---------- Listed entries ----------

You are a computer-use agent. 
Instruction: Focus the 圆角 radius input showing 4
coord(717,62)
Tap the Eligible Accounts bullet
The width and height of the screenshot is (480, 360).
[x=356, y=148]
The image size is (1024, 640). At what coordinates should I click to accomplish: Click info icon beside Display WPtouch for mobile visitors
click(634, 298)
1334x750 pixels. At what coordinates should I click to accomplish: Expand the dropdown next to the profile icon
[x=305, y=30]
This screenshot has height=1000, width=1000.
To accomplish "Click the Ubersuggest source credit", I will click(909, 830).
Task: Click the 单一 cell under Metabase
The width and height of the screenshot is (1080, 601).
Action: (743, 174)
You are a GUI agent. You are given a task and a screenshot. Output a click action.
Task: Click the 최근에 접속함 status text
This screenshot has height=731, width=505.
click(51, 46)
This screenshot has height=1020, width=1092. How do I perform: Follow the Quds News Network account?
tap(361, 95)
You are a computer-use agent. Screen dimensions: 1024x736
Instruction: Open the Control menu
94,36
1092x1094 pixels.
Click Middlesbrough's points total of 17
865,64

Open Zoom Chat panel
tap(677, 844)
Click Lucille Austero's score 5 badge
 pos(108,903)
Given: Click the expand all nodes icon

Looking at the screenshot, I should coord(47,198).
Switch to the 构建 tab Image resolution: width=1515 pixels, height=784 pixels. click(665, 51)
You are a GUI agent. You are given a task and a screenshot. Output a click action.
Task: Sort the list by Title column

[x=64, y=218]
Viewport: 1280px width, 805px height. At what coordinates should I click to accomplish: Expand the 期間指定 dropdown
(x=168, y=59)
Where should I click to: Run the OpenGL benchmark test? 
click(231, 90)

----------

Task directions: Copy all lines from the material that contain "computer".

Completed exercise:
You are a computer-use agent. 
You are a computer-use agent. Screen dimensions: 1024x736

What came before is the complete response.